Life insurance (also called "life assurance") protects your loved ones and dependants from financial hardship if you die. Policies can pay out income or a lump sum and can be used for clearing a debt such as a mortgage. With so many different policies available it's important to choose one that best suits you and your family's needs.
The main types are term assurance and whole of life. Term assurance means you decide how long you want the cover for (the term) and the amount of cover you need. If you die during the term the policy will pay out a lump sum. Term assurance is often used to cover specific debts, such as your mortgage.
A whole life insurance policy covers you for your entire life, not just for a specific period. However, crucially, it will not generally guarantee the amount it will pay out. Whole of life policies are more expensive and complicated than term assurance policies.
This type of policy could be used by someone who wants a lump sum paid out when they die to cover inheritance tax or funeral expenses.

------------

> _WORK INSTRUCTIONS_
Write the next part of the life insurance passage, starting after its final sentence.

------------

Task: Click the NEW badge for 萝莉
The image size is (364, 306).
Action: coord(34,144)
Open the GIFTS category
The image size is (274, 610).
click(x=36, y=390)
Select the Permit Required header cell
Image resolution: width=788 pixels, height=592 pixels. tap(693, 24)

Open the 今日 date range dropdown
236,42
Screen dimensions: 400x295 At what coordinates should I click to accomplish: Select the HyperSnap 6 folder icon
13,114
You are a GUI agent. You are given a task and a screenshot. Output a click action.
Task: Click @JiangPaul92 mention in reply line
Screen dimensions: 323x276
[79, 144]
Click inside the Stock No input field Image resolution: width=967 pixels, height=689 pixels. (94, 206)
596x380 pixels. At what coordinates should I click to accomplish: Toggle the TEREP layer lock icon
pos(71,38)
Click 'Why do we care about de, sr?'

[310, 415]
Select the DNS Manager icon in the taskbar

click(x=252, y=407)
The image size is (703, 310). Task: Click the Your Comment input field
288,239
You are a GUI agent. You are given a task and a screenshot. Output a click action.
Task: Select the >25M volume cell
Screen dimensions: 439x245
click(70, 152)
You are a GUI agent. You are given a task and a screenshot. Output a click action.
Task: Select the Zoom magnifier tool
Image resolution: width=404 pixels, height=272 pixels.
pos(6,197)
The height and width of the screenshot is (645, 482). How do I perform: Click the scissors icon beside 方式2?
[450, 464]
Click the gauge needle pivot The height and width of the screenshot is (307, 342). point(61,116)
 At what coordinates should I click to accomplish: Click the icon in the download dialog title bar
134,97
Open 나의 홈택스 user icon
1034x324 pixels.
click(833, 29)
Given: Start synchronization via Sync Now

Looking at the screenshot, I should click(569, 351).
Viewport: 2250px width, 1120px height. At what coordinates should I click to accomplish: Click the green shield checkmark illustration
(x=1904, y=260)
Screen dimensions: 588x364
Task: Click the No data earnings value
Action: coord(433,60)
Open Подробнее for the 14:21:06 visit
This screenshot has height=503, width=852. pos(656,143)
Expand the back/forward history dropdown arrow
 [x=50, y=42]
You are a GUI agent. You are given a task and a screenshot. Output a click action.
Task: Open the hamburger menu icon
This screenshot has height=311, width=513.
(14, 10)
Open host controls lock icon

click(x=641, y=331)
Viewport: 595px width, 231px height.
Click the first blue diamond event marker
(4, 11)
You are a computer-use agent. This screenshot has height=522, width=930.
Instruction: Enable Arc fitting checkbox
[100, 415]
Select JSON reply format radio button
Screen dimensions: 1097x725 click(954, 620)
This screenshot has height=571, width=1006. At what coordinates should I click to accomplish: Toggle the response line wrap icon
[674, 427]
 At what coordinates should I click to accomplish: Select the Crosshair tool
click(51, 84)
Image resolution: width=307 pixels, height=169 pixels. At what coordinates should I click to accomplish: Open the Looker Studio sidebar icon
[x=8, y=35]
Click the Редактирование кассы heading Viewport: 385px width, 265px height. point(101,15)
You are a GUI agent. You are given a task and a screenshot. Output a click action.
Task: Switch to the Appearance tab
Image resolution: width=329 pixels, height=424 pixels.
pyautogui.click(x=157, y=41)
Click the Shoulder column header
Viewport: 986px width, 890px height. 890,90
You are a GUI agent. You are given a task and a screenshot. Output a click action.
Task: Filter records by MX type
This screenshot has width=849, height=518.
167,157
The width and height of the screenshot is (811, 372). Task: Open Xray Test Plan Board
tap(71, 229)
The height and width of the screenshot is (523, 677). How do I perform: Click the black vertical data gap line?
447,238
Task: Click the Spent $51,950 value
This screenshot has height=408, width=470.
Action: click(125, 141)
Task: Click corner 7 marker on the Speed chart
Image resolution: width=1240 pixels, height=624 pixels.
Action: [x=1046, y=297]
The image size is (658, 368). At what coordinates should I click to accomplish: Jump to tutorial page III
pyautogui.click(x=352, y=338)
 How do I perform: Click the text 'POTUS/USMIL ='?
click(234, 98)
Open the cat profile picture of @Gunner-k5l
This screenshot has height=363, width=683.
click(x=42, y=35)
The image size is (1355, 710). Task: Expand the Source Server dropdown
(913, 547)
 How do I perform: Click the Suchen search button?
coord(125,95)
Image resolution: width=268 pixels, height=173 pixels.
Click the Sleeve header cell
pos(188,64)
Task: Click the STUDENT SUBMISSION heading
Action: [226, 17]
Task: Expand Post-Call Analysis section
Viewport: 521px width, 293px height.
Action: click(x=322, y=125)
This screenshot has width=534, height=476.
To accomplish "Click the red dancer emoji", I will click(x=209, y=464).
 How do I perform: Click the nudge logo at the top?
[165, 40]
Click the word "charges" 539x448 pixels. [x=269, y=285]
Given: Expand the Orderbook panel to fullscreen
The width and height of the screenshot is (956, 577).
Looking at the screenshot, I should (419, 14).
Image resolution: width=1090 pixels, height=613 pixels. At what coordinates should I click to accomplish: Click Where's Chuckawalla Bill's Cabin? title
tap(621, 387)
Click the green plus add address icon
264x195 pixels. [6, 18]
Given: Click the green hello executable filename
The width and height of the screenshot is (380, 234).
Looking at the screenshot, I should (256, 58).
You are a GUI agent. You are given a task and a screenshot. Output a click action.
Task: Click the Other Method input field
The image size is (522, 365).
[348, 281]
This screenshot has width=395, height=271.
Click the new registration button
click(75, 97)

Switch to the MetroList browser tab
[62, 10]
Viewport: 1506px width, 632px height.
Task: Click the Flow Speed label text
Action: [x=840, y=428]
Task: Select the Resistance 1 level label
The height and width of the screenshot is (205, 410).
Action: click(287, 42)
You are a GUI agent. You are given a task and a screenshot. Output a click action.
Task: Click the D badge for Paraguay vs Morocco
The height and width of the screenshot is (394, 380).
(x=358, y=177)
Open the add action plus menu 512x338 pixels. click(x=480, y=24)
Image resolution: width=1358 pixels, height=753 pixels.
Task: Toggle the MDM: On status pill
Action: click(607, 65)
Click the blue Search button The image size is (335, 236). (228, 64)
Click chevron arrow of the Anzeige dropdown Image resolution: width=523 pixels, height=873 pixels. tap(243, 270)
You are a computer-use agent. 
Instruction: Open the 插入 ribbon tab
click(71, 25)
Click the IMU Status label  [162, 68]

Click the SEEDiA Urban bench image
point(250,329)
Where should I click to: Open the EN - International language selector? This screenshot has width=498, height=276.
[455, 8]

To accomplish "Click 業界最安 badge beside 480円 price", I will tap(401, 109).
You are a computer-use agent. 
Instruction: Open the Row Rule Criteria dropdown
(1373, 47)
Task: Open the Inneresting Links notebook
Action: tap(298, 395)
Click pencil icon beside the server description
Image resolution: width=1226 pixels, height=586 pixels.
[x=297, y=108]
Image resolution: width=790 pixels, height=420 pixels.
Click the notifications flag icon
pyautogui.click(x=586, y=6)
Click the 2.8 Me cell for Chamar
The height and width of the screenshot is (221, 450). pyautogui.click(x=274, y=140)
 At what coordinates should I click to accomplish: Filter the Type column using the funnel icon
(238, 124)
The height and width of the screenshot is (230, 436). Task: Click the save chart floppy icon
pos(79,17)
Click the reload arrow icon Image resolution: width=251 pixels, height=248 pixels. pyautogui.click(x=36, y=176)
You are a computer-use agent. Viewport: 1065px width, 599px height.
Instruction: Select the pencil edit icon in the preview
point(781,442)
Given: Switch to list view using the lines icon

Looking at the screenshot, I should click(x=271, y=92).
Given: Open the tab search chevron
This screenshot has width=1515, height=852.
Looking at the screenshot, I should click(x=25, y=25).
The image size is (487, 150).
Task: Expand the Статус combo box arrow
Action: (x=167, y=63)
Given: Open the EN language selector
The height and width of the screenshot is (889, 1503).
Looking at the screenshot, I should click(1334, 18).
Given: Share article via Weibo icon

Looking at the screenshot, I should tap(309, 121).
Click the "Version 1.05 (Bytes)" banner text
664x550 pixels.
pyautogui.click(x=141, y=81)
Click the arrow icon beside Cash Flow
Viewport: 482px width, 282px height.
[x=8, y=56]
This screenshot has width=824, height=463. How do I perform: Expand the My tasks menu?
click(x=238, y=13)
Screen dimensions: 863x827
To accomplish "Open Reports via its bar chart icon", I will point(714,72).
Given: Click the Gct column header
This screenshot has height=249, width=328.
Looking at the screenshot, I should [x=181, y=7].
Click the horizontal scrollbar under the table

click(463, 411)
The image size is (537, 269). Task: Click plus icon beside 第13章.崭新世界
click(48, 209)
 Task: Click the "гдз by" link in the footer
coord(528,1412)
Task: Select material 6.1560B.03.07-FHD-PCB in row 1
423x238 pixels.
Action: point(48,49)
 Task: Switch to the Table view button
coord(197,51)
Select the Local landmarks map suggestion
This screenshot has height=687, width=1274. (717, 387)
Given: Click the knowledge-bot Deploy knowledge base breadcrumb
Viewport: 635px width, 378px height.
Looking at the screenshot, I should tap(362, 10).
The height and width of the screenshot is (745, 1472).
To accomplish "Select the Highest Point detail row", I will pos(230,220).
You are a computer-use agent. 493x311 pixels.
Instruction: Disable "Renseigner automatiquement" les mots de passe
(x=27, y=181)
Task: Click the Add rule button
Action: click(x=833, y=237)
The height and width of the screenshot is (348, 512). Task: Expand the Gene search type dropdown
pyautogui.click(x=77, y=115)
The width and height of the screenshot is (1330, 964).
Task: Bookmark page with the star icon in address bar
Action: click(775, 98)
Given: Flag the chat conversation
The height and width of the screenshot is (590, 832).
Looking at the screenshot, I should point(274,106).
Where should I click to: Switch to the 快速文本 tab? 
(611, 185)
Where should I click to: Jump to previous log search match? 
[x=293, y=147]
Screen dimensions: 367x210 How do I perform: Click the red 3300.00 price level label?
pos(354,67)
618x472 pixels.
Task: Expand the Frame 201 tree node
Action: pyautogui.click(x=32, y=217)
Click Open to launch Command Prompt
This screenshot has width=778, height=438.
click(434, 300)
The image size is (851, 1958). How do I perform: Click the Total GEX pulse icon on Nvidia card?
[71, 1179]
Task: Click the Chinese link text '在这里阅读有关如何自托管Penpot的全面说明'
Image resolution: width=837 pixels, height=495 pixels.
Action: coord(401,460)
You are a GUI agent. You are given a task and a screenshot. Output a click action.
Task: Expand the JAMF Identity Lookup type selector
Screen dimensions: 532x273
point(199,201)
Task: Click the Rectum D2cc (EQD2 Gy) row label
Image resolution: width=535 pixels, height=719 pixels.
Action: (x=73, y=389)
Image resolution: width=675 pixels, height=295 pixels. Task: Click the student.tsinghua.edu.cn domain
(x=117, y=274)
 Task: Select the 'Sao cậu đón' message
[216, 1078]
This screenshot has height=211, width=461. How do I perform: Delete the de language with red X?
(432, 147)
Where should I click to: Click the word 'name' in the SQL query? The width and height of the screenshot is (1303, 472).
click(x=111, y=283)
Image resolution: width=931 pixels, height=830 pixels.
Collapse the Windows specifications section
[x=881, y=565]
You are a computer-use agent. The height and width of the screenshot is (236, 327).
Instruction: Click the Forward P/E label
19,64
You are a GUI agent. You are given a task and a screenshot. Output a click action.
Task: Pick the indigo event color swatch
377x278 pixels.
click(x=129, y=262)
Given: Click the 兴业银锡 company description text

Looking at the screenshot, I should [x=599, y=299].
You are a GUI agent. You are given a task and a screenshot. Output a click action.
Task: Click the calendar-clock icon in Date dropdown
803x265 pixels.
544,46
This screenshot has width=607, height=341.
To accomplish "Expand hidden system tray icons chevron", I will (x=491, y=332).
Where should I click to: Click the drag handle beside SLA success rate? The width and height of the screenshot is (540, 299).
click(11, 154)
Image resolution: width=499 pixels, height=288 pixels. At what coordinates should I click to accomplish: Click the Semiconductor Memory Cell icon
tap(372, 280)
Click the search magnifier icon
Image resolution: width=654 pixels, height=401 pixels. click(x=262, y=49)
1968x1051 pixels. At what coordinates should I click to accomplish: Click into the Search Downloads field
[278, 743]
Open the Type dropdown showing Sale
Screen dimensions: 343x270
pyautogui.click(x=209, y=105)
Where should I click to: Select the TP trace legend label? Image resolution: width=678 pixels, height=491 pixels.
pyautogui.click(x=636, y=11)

------------

> _ANSWER BOX_
Family income benefit is a type of term assurance which a lot of people don't know about and may be more widely used if they did. Instead of paying out a lump sum the policy provides a tax-free income to you or your family if you became terminally ill or die. The income finishes when the policy comes to the end of its term.
This type of policy is often used by young families with children to provide a regular income for a set period, say through to when the children finish further education.
Accidental death insurance is a type of term assurance which pays out a lump sum if you die from an accident. You don't usually have to prove that you are in good health to take out this type of insurance, so you could use it if you have difficulty getting life cover because of your medical history.